Константин Соколов при этом заметил, что можно смотреть на этот вопрос в другой системе координат, где есть три уровня покаяния: личный, общественный и, что очень важно, государственный. Если инициатива и энергия покаяния может возникнуть на первых двух, то обеспечение масштаба и поддержка этого процесса в пределах страны возможны лишь с государственным ресурсом.
Иные три типа покаяния показал Васенёв. Он заметил, что в христианстве есть покаяние, как некое изменение жизненного пути человека.
– Грубо говоря, когда я не был христианином, и я им стал, то есть я свернул с пути погибели на путь спасения – это моё покаяние. И когда мы говорим о национальном покаянии – это изменение пути государства. Второй уровень покаяния – это путь возвращения. И здесь есть соблазн вернуться не туда. И третий уровень покаяния – это, когда мы каждый день как-то согрешаем, и иногда просто нужно как-то убраться. Но этот путь мы тут не рассматриваем, – рассказал Андрей.
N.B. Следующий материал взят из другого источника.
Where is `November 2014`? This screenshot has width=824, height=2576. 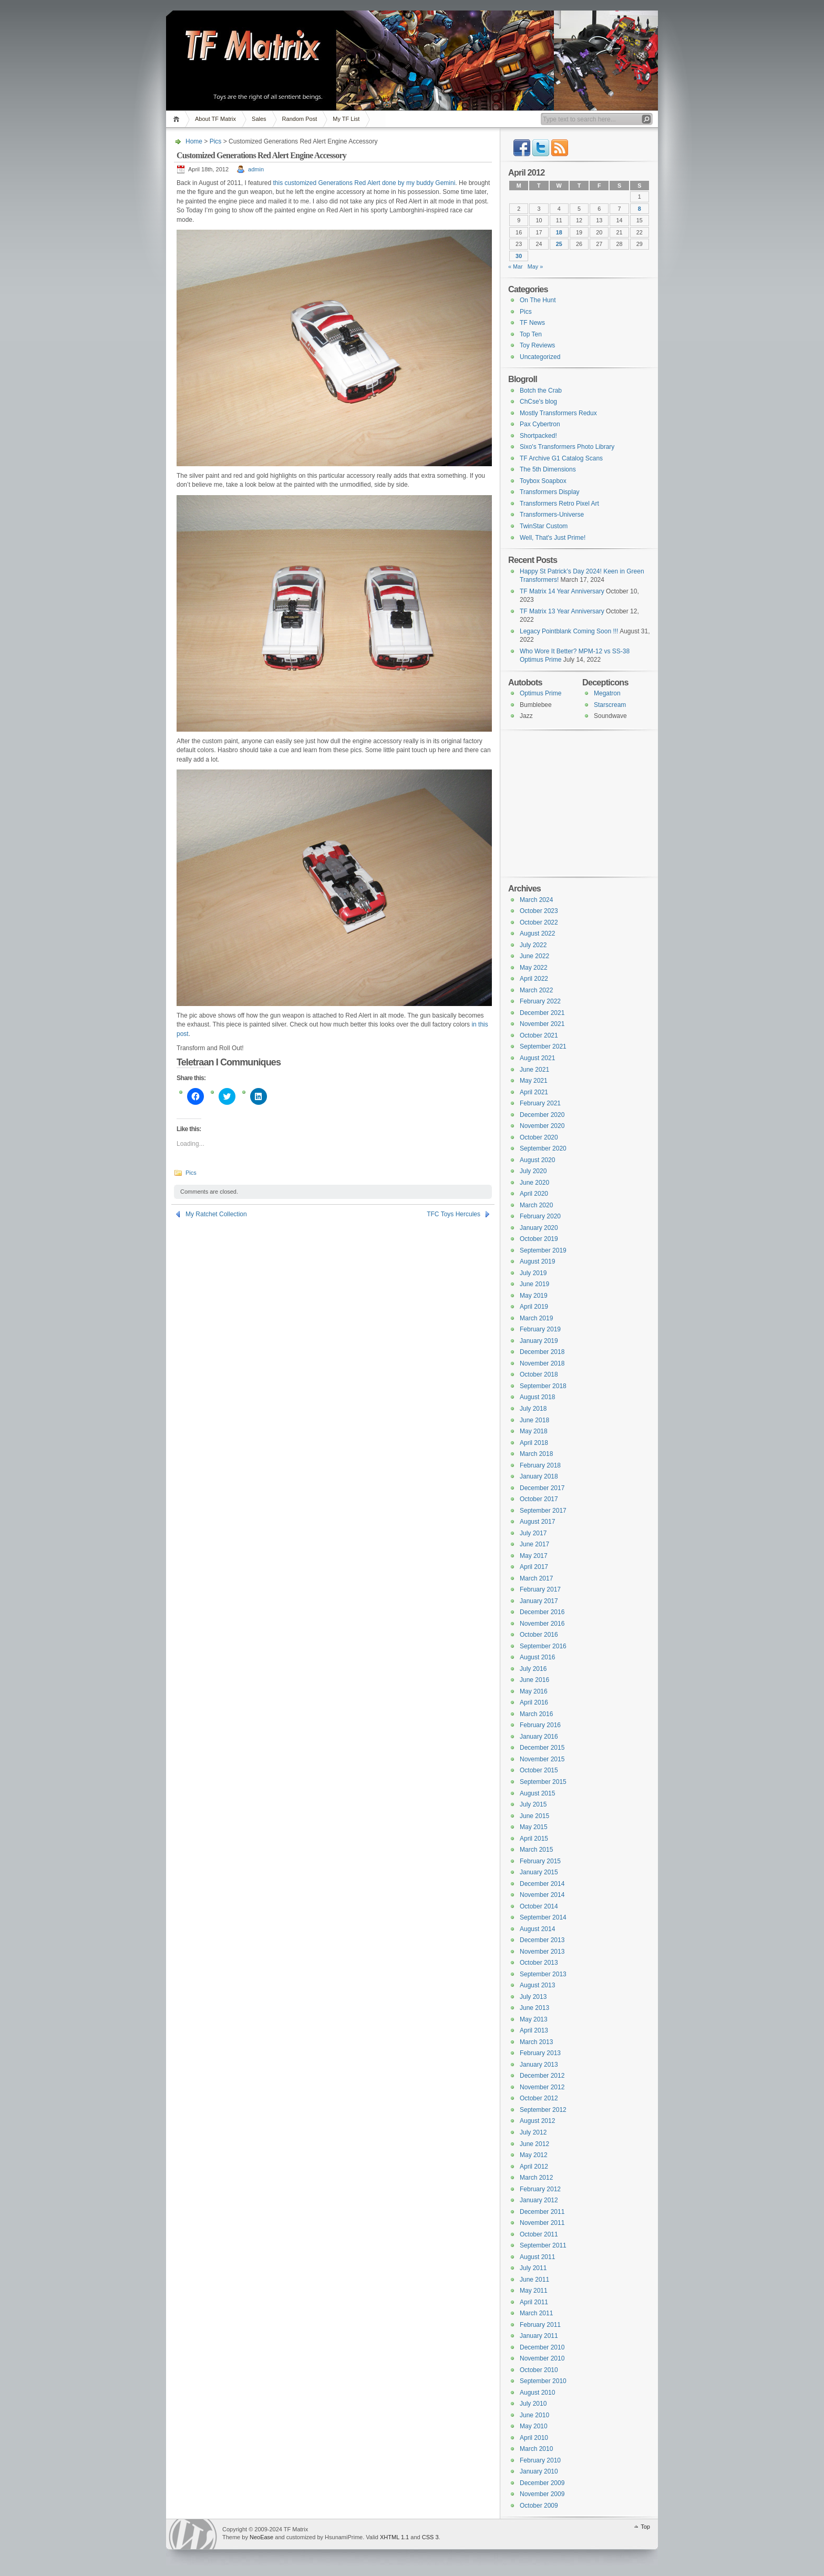 November 2014 is located at coordinates (542, 1894).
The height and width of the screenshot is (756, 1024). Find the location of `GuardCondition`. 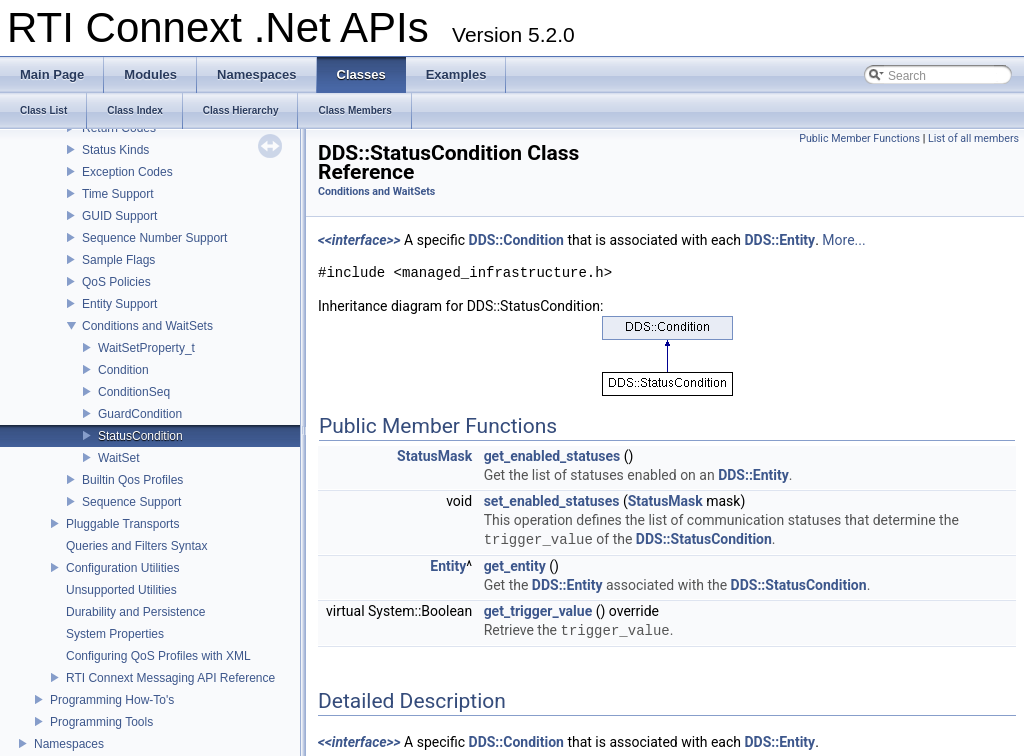

GuardCondition is located at coordinates (140, 414).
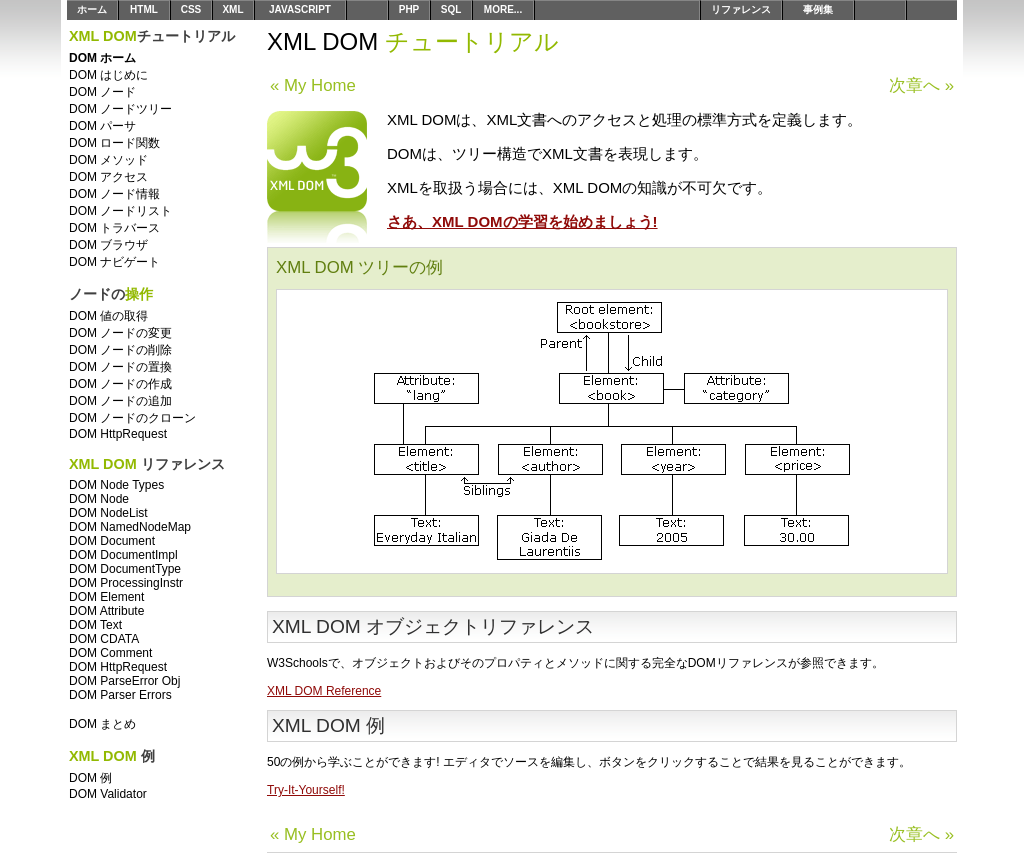 Image resolution: width=1024 pixels, height=867 pixels. Describe the element at coordinates (108, 513) in the screenshot. I see `DOM NodeList` at that location.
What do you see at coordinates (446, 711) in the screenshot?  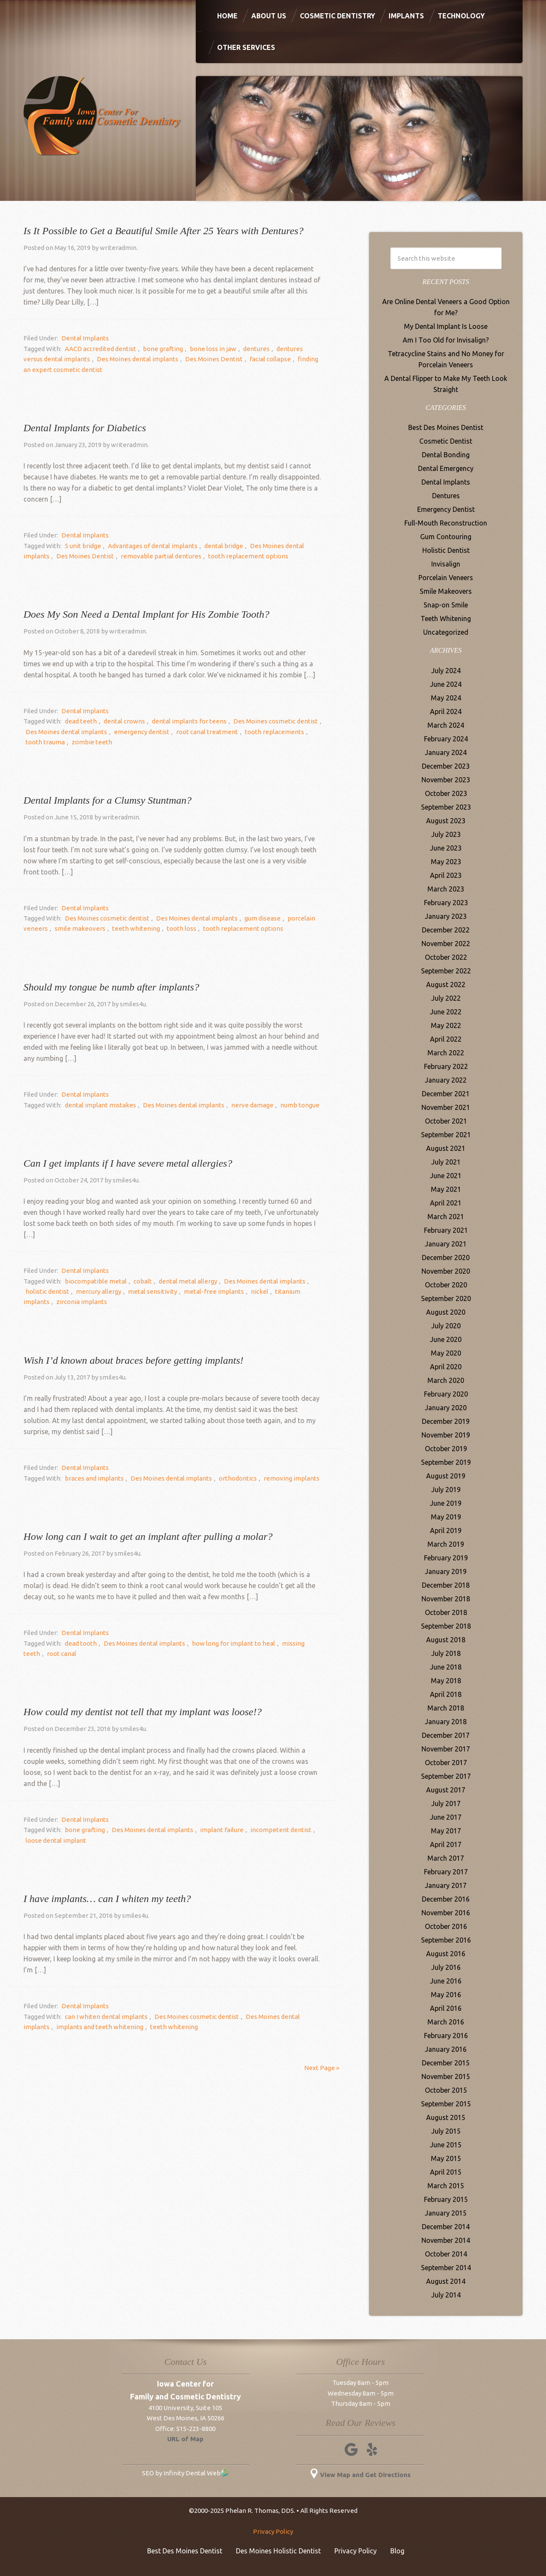 I see `April 2024` at bounding box center [446, 711].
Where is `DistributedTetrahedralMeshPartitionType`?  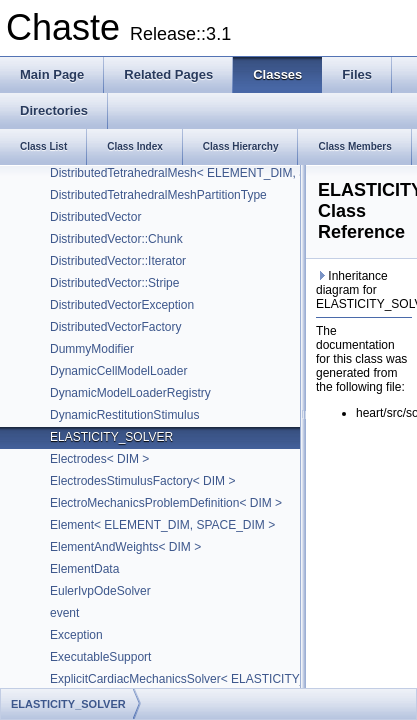 DistributedTetrahedralMeshPartitionType is located at coordinates (158, 195).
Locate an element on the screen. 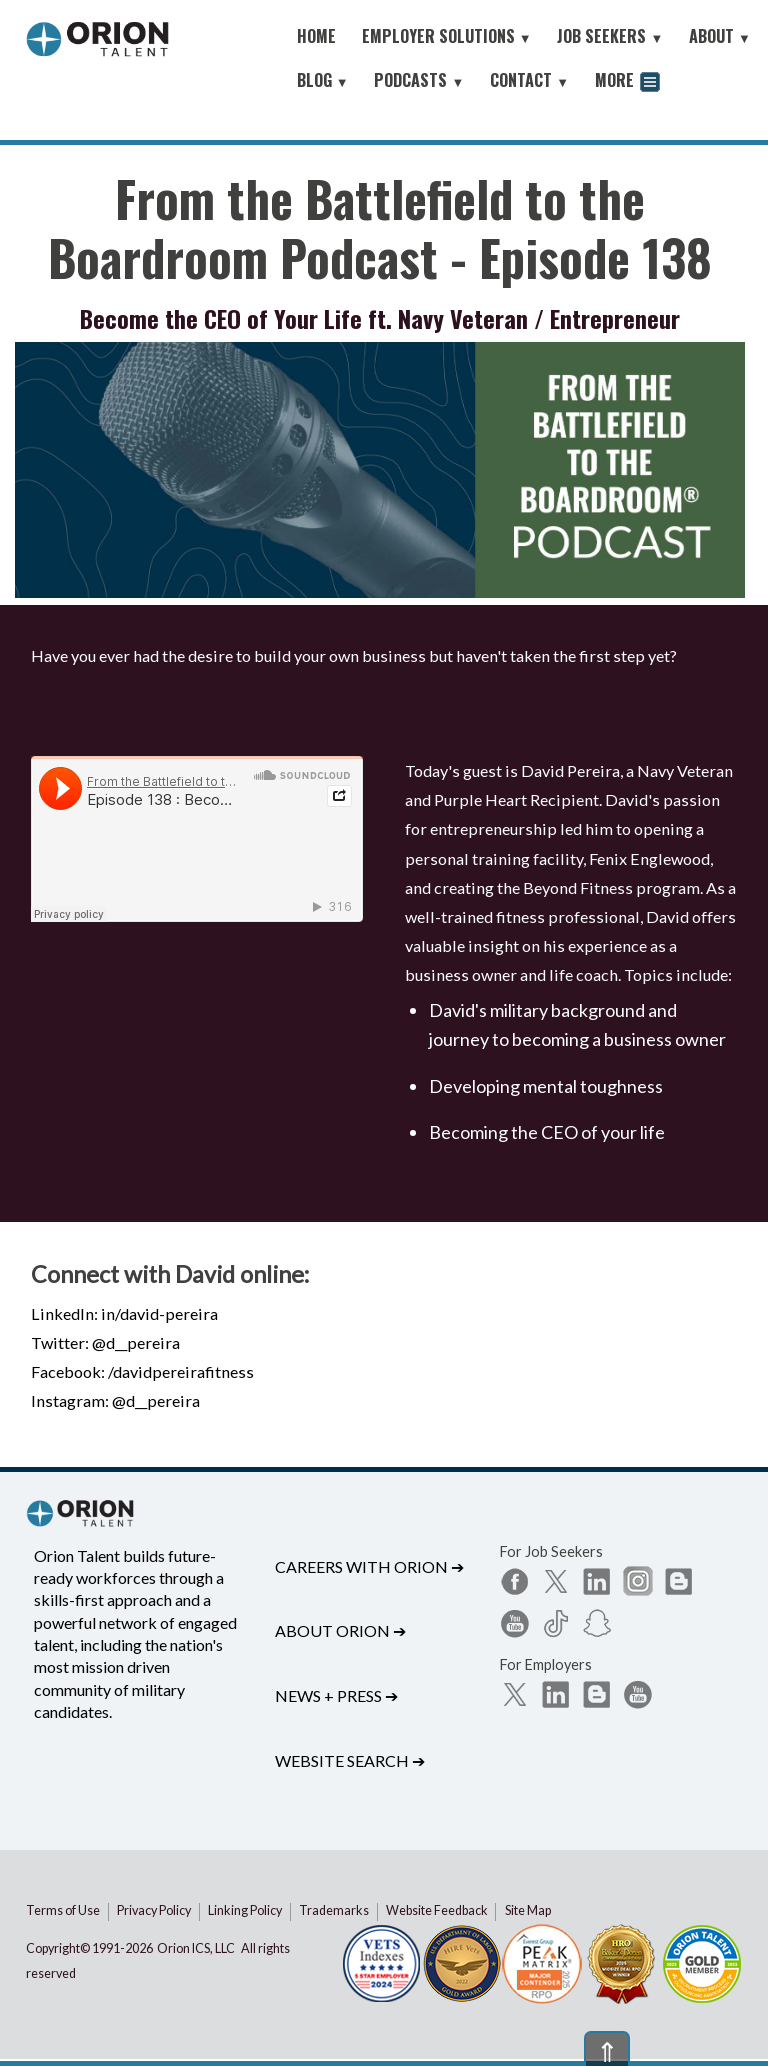 The width and height of the screenshot is (768, 2066). Privacy Policy is located at coordinates (154, 1910).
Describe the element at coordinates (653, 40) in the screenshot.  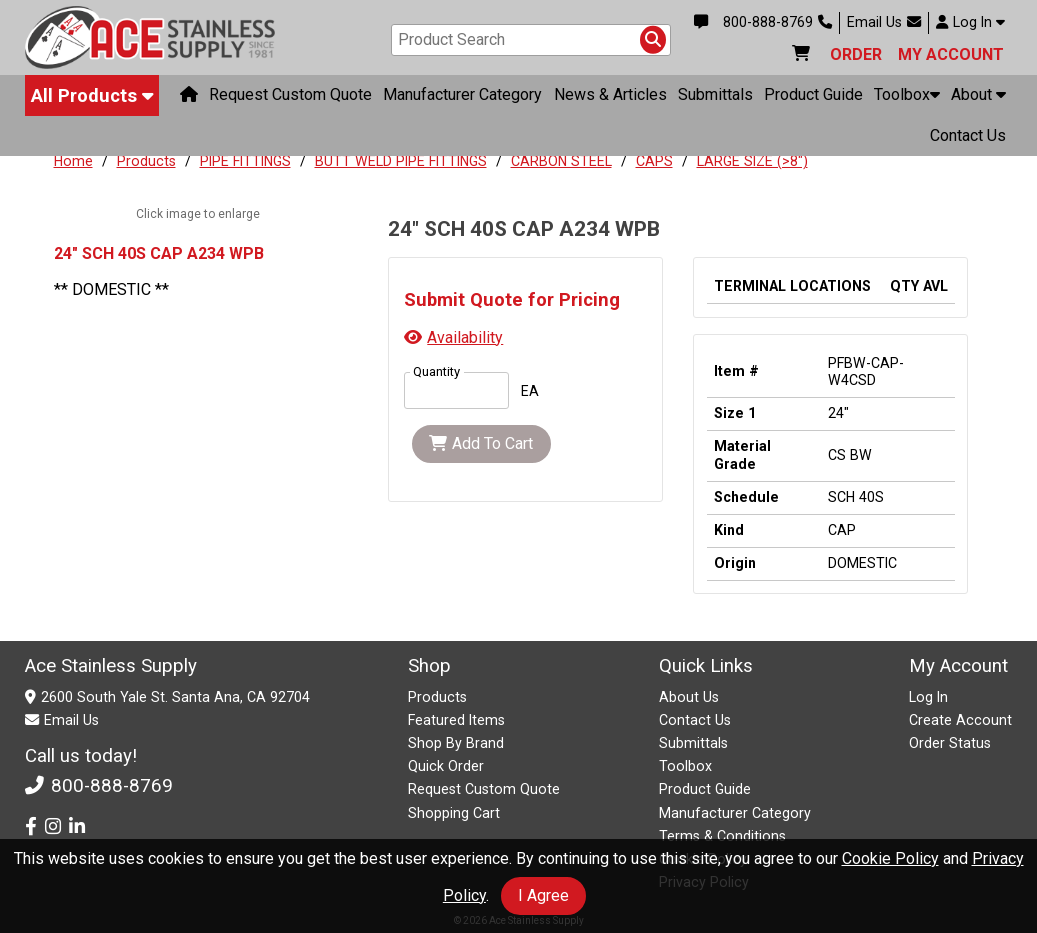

Кроме того он заметил, что покаяние – это процесс, и покаяние – это акт. И в этом смысле в 1990-х покаяния не произошло, потому что не было акта.
Руководитель дискуссионного клуба «Толк» и участница круглого стола Юля Корпусова ометила проблему, которая всегд затрудняет не только покаяние, но и даже разговор о нём. Это вопрос самоидентификации. Если человек считает себя жертвой каких-то внешних обстоятельств, он ищет виноватых вокруг себя. Но покаяние требует перенос внимания внутрь себя или своего народа, если говорить о покаянии общем. Тогда от позиции жертвы можно будет перейти к позиции действия и покаяние исполнить.
Завершила дискуссию Галина Зверева, которая согласилась, что идея покаяния имеет христианскую основу. Что часто к этой идее мешает прорваться «синдром выученной беспомощности», когда парализовано всякое движение внутреннее и внешнее. Но она может выражать себя в действии, в других формах:
– Джон Остин когда-то сказал: «Слово – есть действие». Розеншток-Хюсси говорил, что общество умирает в отсутствие речи, и оно живо, когда разговаривает. Когда мы об этом говорим, когда мы не просто вспоминаем, но свободно и осознанно говорим в связке с настоящим, мне кажется, с этого начинается покаяние.